After voters backed a redraw of California’s congressional maps, Republican U.S. Rep. Darrell Issa faces what could be the most competitive race in his more than two decades in Congress — if he stays in San Diego County.

With a real challenge from Democrats on his hands, Issa has considered leaving to run for a congressional seat in Texas, where Republican redistricting has created newly competitive seats ahead of next year’s midterm elections.

“I have to go where I can be of the most use,” he told a Dallas-area radio show on Wednesday. He added that he was meeting with President Donald Trump later in the day.

“The decision to come to Texas is going to be a combination of the president’s leadership and a willingness to take two chances,” he said. “Right now we are a united party under a great president, and we’re going to do everything we can to keep it that way after the midterms.”
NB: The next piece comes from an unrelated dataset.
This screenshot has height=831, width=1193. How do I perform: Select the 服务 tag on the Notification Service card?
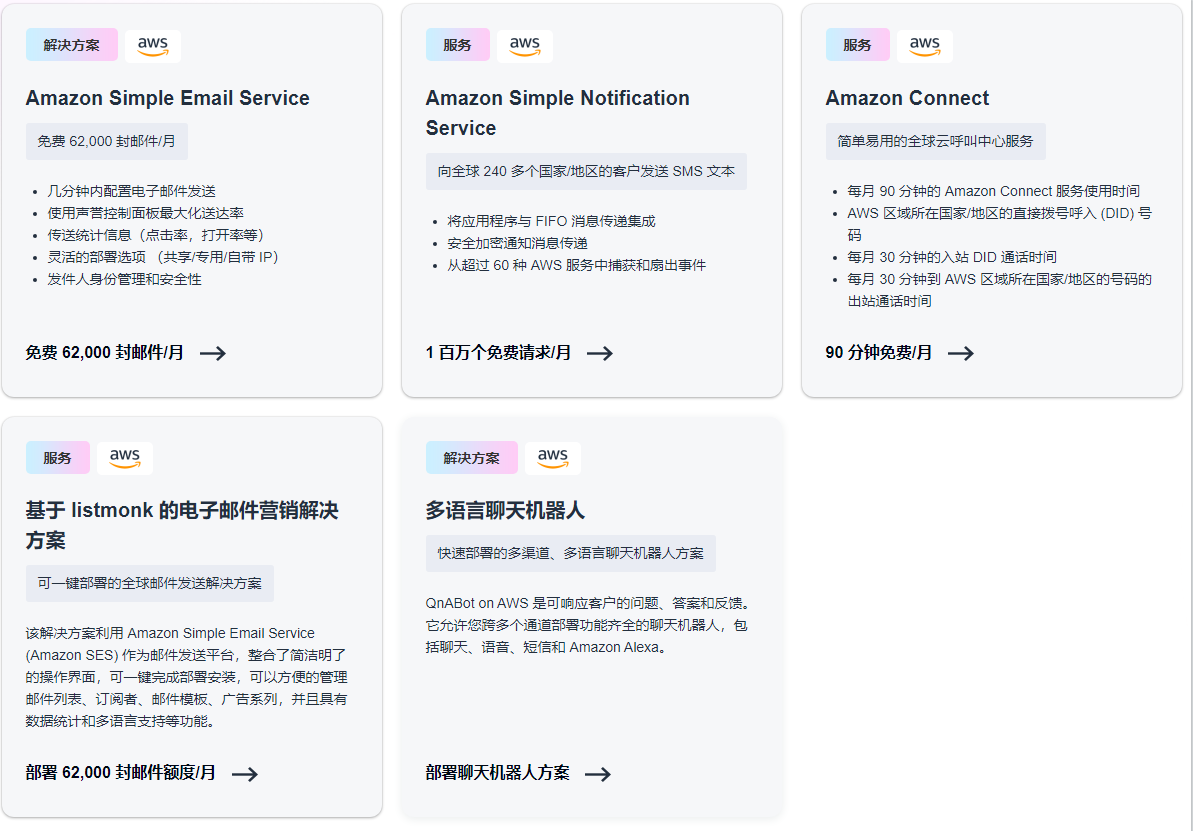tap(457, 45)
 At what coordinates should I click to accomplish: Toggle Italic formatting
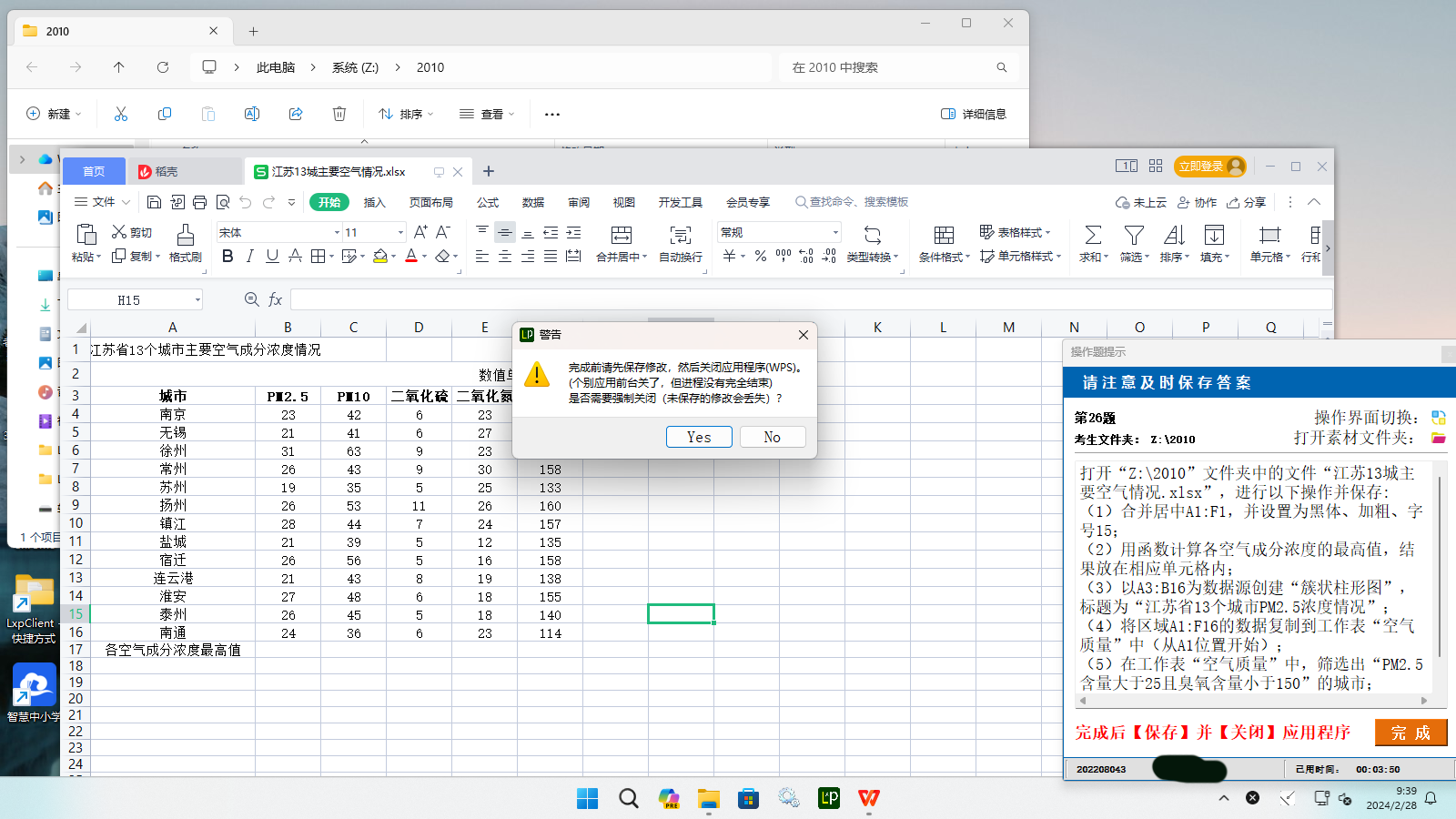[x=249, y=257]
It wasn’t immediately clear Wednesday night what came of that meeting. Neither Issa nor his staff responded to requests for comment.

But the leader of the Republican party’s congressional campaign arm expressed skepticism about such a possible move.

“I’ve encouraged Darrell to run in his current district,” Rep. Richard Hudson, the chair of the National Republican Congressional Committee, told The Associated Press.

The congressman’s consideration of a Texas run was first reported by Punchbowl News.

Monday is Texas’ deadline for candidates to file to run.

Meanwhile, Texas’ redraw of its congressional maps — the first in an ongoing gerrymandering arms race around the country — is under review by the U.S. Supreme Court. The court is expected to rule on Texas’ new maps soon.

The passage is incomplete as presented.